A fast approximation to emuFit from radEmu.

fastEmuFit(
  reference_set = "data_driven",
  reference_set_size = 50,
  reference_set_covariate = NULL,
  Y,
  X = NULL,
  formula = NULL,
  data = NULL,
  test_kj = NULL,
  cluster = NULL,
  penalize = TRUE,
  B = NULL,
  fitted_model = NULL,
  refit = TRUE,
  return_wald_p = FALSE,
  compute_cis = TRUE,
  verbose = FALSE,
  ...
)

Arguments

reference_set

The reference set to use in the identifiability constraint. The user can input a reference set as a vector of numbers that represent indices for columns of the Y matrix, or names that correspond with column names of the Y matrix. If a reference set is not provided, by default, this is set to data_driven, and fastEmuFit will identify a reference set of typical taxa of size reference_set_size. If data_driven_ss or data_driven_thin, a data-driven reference set will be determined using sample splitting or Poisson thinning respectively.

reference_set_size

The size of the reference set if it is data-driven, default is set to 50. We recommend a reference set of size 30-100 for the best balance of computational efficiency and estimation precision.

reference_set_covariate

If the reference set is data-driven, which covariates should it be chosen relative to. By default, this will be all covariates in the model (ignoring the intercept). However, if a model includes a main covariate that will be tested and several precision variables, we recommend choosing the reference set with respect to the main covariate of interest. This argument should be a vector of numbers that correspond to column indices in the X design matrix. If you don't know which columns correspond to each covariate in your design matrix, run the function radEmu::make_design_matrix() to see the design matrix for your model.

Y

an n x J matrix or dataframe of nonnegative observations, or a phyloseq or TreeSummarizedExperiment object containing an otu table and sample data.

X

an n x p matrix or dataframe of covariates (optional, either include X or formula and data)

formula

a one-sided formula specifying the form of the mean model to be fit

data

an n x p data frame containing variables given in formula

test_kj

a data frame whose rows give coordinates (in category j and covariate k) of elements of B to construct hypothesis tests for.
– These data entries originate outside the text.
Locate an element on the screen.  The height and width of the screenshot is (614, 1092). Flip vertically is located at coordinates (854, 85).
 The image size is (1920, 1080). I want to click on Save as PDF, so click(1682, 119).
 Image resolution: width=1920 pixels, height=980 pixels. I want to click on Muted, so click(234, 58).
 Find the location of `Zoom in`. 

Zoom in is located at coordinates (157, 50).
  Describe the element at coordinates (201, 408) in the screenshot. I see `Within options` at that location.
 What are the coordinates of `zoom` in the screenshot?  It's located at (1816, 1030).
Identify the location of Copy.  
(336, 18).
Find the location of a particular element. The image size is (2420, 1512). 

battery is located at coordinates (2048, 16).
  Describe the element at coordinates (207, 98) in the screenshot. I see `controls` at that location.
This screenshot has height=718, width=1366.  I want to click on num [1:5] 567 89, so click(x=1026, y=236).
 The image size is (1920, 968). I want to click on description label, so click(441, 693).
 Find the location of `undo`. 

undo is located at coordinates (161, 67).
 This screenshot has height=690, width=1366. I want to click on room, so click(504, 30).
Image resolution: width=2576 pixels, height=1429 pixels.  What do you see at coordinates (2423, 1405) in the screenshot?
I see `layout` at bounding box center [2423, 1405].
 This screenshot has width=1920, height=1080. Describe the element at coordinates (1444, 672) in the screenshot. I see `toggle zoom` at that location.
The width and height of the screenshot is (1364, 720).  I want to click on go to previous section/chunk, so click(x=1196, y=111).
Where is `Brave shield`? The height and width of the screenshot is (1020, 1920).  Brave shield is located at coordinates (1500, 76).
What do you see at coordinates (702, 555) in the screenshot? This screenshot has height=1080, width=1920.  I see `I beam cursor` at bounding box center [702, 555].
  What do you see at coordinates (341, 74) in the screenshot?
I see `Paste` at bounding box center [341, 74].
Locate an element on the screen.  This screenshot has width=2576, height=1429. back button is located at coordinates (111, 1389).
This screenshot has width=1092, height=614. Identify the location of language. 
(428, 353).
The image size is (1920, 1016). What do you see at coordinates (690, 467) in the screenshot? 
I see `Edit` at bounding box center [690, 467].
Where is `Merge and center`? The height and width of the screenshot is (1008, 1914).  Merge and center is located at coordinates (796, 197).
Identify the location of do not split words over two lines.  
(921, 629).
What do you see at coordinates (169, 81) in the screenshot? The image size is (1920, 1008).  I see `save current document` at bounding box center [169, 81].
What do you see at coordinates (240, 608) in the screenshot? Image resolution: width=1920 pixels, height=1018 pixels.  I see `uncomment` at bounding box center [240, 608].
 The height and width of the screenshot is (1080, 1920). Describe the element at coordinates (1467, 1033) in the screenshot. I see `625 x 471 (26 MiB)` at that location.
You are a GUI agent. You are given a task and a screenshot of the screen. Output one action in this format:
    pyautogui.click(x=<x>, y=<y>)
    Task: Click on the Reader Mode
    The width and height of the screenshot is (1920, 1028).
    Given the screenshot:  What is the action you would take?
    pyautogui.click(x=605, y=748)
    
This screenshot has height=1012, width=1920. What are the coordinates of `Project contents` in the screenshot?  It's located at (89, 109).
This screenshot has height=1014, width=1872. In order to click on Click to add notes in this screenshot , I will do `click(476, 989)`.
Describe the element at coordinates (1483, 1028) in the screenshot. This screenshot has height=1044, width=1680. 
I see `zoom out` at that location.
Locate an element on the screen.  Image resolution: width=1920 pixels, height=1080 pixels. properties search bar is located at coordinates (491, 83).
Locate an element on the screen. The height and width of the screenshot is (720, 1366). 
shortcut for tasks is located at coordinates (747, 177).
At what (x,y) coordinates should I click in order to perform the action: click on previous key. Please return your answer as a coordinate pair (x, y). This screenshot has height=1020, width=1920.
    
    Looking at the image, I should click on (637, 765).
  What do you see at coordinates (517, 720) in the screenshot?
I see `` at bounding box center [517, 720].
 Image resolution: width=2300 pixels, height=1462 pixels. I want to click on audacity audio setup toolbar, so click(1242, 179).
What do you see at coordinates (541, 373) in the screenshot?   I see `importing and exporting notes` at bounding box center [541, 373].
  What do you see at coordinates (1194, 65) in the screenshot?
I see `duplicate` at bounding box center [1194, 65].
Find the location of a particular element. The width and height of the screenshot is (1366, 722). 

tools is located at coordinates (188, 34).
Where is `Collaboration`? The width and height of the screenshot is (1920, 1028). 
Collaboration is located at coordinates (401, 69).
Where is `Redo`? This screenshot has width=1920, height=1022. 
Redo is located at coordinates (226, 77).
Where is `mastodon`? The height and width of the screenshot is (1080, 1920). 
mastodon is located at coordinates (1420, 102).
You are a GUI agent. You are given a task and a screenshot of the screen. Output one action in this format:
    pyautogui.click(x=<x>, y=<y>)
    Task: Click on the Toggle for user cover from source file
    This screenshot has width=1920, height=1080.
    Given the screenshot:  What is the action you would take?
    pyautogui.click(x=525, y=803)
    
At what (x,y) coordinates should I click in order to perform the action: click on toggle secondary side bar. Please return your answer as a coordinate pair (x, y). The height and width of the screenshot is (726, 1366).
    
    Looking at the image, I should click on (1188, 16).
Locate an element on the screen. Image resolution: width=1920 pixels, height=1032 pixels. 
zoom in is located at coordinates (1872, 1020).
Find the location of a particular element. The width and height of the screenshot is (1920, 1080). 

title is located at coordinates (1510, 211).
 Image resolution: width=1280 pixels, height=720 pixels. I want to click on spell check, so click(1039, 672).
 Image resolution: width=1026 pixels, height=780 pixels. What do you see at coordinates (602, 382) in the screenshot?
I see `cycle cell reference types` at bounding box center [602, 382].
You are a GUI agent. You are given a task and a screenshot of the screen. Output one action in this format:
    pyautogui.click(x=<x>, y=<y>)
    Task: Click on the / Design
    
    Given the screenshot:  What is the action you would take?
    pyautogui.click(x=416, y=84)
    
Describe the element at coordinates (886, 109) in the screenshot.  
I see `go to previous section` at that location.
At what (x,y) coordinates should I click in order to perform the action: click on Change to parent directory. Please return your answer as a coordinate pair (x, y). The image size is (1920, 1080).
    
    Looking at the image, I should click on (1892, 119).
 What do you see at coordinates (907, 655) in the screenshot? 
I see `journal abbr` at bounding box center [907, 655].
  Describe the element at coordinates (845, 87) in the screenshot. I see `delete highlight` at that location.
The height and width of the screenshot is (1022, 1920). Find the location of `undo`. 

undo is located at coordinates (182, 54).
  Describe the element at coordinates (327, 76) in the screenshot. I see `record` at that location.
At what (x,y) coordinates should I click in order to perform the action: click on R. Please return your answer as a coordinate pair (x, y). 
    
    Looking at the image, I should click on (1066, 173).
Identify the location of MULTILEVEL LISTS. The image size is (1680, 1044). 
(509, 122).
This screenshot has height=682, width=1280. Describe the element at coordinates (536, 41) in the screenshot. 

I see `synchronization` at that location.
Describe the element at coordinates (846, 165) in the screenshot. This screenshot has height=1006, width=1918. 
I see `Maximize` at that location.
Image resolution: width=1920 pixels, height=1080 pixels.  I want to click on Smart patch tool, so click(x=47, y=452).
If test_kj is not provided, all elements of B save the intercept row will be tested.

cluster

a numeric vector giving cluster membership for each row of Y to be used in computing GEE test statistics. Default is NULL, in which case rows of Y are treated as independent.

penalize

logical: should Firth penalty be used in fitting model? Default is TRUE.

B

starting value of coefficient matrix (p x J). If not provided, B will be initiated as a zero matrix.

fitted_model

a fitted model produced by a call to fastEmu::fastEmuFit or radEmu::emuFit; to be provided if score tests are to be run without refitting the full unrestricted model. Default is NULL.

refit

logical: if B or fitted_model is provided, should full model be fit (TRUE) or should fitting step be skipped (FALSE), e.g., if score tests are to be run on an already fitted model. Default is TRUE.

return_wald_p

logical: return p-values from Wald tests? Default is FALSE. These can only be returned if estimate_full_model is TRUE.

compute_cis

logical: compute and return Wald CIs? Default is TRUE. These can only be returned if estimate_full_model is TRUE.

verbose

provide updates as model is being fitted and score tests are run? Defaults to FALSE.

...

Additional arguments to radEmu:::emuFit. See possible arguments with ?radEmu::emuFit.

Value

A list that includes all elements of an emuFit object from radEmu::emuFit(), as well as additional elements. See the documentation in ?radEmu::emuFit for a full description of the elements in an emuFit object.The emuFit object includes the matrix coef, which provides estimates for all parameters and score statistics and p-values for all parameters that were tested. The returned object also includes reference_set and reference_set_names, which give the indices of the reference set in terms of columns of the Y matrix and category names respectively, of the categories (taxa) that were used as a reference set of "typical taxa" for the identifiability constraint. Other elements of the list correspond to score tests. included_categories gives the set of categories used for the reduced model for each score test, score_test_hyperparams provides the hyperparameters related to estimation under the null hypothesis for each score test. If return_null_B or return_score_components were set to TRUE, then null_B or score_components will also be returned, which respectively give the estimated B values under the null hypothesis and the components of the robust score test that are run, for each score test.